◆ Udostępniony fragment
- - - - - - -
Mądrość Boża (28 Ndz B 2012)

by bp Zbigniew Kiernikowski

W 28 Niedzielę roku B jako pierwsze czytanie niedzielnej liturgii mamy fragment Księgi Mądrości. Jest to świadectwo jakie daje Autor – król Salomon – o tym wielkim darze Bożym, w którym otrzymał udział. Mądrość, która jest tutaj wychwalana i podobnie w całej tej księdze jest darem Boga. Nie jest to więc mądrość ludzka, lecz ta, którą człowiek może zostać obdarowany i która staje się do jego dyspozycji. Człowiek nie ma jednak nad nią władzy, lecz może z niej korzystać. To korzystanie z niej nie jest niczym ograniczone poza tylko jednym warunkiem. Człowiek korzystający z tej mądrości musi pozwolić, aby ona go prowadziła i to w sposób bezwarunkowy. Człowiek przez to nie zostanie ograniczony w swojej wolności, lecz będzie odkrywał, że to jest największym przejawem jego wolności, że dobrowolnie daje jej się prowadzić.

Jest to dar ponad wszelkie dary. Jest to dar, który oddaje siebie całkowicie człowiekowi, by go przeniknąć. W tym darze człowiek, jak długo daje się prowadzić, wszystko widzi i poznaje inaczej niż tylko jego osobiste uzdolnienia i władze. Autor wyraża to w prostym i mocnym porównaniu czy zestawieniu:

Przeniosłem ją nad berła i trony
i w porównaniu z nią za nic miałem bogactwa.
- - - - - - -
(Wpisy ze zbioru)
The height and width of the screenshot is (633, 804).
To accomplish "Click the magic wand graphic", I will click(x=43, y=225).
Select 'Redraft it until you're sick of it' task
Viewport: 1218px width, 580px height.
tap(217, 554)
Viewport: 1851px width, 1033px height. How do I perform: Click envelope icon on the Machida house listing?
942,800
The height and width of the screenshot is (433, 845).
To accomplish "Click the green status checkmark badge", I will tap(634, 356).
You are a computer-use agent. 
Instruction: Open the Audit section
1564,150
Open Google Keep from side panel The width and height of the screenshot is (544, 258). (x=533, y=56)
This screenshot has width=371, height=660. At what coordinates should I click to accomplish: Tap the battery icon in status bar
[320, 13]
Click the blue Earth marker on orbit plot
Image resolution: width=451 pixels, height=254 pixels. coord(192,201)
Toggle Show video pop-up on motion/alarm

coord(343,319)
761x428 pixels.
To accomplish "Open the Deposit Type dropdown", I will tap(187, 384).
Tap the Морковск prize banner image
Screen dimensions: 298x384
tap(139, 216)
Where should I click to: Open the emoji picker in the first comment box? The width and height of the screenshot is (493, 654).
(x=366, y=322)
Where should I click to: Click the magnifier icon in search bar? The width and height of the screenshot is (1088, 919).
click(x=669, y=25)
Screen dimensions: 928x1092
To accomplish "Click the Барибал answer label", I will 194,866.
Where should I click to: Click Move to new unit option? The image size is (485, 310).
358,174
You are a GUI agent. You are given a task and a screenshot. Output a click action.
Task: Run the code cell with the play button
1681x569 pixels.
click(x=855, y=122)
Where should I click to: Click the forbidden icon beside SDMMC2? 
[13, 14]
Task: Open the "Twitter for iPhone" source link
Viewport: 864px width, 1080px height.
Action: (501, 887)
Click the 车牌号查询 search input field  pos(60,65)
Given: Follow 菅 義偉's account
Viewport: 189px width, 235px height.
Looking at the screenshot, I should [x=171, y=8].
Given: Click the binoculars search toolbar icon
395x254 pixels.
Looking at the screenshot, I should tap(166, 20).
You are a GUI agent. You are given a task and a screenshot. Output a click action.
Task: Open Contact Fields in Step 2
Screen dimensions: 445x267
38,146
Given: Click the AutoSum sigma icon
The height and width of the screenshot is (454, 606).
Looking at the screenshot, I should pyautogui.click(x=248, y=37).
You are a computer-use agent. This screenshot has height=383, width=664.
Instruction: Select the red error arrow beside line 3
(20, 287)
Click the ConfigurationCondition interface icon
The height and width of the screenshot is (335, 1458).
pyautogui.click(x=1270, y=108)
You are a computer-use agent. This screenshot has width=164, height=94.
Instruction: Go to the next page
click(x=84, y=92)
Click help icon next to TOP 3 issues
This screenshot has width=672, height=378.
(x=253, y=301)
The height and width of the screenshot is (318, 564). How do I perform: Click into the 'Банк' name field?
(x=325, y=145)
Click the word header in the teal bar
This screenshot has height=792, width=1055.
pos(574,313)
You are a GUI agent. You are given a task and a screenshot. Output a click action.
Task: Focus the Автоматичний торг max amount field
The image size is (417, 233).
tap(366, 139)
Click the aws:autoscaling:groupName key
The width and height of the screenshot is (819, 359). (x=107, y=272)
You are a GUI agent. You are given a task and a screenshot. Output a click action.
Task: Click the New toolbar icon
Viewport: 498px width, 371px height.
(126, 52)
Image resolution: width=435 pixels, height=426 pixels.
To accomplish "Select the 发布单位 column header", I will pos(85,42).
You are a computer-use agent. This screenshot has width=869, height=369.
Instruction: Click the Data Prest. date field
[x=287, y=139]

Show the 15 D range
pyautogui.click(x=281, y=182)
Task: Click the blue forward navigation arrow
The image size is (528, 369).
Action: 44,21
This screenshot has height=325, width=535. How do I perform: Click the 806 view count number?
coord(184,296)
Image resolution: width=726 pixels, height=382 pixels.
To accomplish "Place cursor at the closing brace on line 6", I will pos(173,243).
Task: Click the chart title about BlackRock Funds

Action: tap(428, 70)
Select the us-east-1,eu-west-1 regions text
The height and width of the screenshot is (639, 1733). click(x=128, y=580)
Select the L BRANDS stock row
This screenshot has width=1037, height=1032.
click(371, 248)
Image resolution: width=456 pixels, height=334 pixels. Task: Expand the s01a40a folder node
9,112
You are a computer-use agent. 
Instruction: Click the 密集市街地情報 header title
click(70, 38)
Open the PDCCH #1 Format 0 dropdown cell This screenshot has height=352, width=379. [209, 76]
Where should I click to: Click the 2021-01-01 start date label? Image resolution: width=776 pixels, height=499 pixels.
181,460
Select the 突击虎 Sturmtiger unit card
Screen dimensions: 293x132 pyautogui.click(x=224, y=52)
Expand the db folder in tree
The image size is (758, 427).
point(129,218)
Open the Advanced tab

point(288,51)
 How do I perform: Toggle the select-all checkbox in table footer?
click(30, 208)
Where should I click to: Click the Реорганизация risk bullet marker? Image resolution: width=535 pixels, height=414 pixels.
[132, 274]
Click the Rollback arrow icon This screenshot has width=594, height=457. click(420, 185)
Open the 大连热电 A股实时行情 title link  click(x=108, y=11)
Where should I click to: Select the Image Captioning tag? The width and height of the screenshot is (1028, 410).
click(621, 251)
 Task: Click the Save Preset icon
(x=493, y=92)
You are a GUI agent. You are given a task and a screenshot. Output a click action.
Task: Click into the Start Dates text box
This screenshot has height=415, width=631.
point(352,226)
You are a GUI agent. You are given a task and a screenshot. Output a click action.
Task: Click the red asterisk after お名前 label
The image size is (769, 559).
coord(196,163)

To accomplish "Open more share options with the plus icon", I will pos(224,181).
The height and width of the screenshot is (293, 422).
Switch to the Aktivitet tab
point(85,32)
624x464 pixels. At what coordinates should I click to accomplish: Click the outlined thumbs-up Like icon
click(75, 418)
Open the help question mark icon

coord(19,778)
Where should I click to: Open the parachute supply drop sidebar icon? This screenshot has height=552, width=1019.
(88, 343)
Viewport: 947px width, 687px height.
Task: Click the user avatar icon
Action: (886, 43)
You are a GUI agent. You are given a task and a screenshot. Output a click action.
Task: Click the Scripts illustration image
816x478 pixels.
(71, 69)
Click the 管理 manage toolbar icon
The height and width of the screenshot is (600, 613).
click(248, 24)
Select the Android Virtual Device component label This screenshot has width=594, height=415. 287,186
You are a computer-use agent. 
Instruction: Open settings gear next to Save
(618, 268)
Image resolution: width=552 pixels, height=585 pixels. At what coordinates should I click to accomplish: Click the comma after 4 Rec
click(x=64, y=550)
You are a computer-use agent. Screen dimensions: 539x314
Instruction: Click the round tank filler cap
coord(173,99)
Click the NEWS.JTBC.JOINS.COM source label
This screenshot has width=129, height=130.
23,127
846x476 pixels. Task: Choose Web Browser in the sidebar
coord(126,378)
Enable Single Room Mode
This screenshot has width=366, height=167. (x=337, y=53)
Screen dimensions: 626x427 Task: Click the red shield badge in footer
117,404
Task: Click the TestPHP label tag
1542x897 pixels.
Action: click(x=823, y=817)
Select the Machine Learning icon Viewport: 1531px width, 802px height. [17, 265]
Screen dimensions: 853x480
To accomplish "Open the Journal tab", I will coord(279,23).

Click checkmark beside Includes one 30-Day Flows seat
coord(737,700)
- - - - - - -
◆ Co należy zrobić
1 > Skopiuj dosłownie fragment tekstu o Mądrości Bożej, zaczynając od "Mądrość Boża (28" i kończąc na "jej się prowadzić.".
2 > Jaki jedyny warunek musi według tekstu o Mądrości Bożej spełnić człowiek, który z tej mądrości korzysta?
3 > Kontynuuj tekst o Mądrości Bożej od miejsca, w którym się kończy.
Pozycje ze zbioru nie mają żadnego związku z tekstem o Mądrości Bożej.

◆ Wyniki końcowe
1 >
Mądrość Boża (28 Ndz B 2012)

by bp Zbigniew Kiernikowski

W 28 Niedzielę roku B jako pierwsze czytanie niedzielnej liturgii mamy fragment Księgi Mądrości. Jest to świadectwo jakie daje Autor – król Salomon – o tym wielkim darze Bożym, w którym otrzymał udział. Mądrość, która jest tutaj wychwalana i podobnie w całej tej księdze jest darem Boga. Nie jest to więc mądrość ludzka, lecz ta, którą człowiek może zostać obdarowany i która staje się do jego dyspozycji. Człowiek nie ma jednak nad nią władzy, lecz może z niej korzystać. To korzystanie z niej nie jest niczym ograniczone poza tylko jednym warunkiem. Człowiek korzystający z tej mądrości musi pozwolić, aby ona go prowadziła i to w sposób bezwarunkowy. Człowiek przez to nie zostanie ograniczony w swojej wolności, lecz będzie odkrywał, że to jest największym przejawem jego wolności, że dobrowolnie daje jej się prowadzić.

2 > Musi pozwolić, aby mądrość go prowadziła, i to w sposób bezwarunkowy.

3 >
Nie porównałem z nią drogich kamieni,
bo wszystko złoto wobec niej jest garścią piasku,
a srebro przy niej ma wartość błota (Mdr 7,8n).

 

Jest to tylko część tego porównania. To zestawienie z dobrami materialnymi, które tak często dla człowieka są pierwszą i bezpośrednią wartością, jest tylko pewnym wprowadzeniem: Dalej ta mądrość jest zestawiona ze zdrowiem, pięknością, splendorem życia itp.

 

1. Skąd ta Mądrość

Jest ona, jak powiedzieliśmy już wcześniej, darem od Boga. Salomon prosił o nią Boga i ją otrzymał. Dzięki niej dokonał wielu rzeczy i zdobył uznanie w ówczesnym świecie. Ta mądrość stała się niejako na jego usługach. W tym wszystkim jednak, jak się wydaje, on sam po pewnym czasie stracił właściwą relację do źródła tej mądrości, którym jest Bóg. Tymczasem Salomon okazał się ostatecznie niewiernym wobec Boga, źródła Mądrości. Możemy powiedzieć, że w pewnym stopniu stanął jakoby ”mądrzejszy” i lepiej wiedzący niż mądrość i źródło mądrości, czyli sam Pan Bóg.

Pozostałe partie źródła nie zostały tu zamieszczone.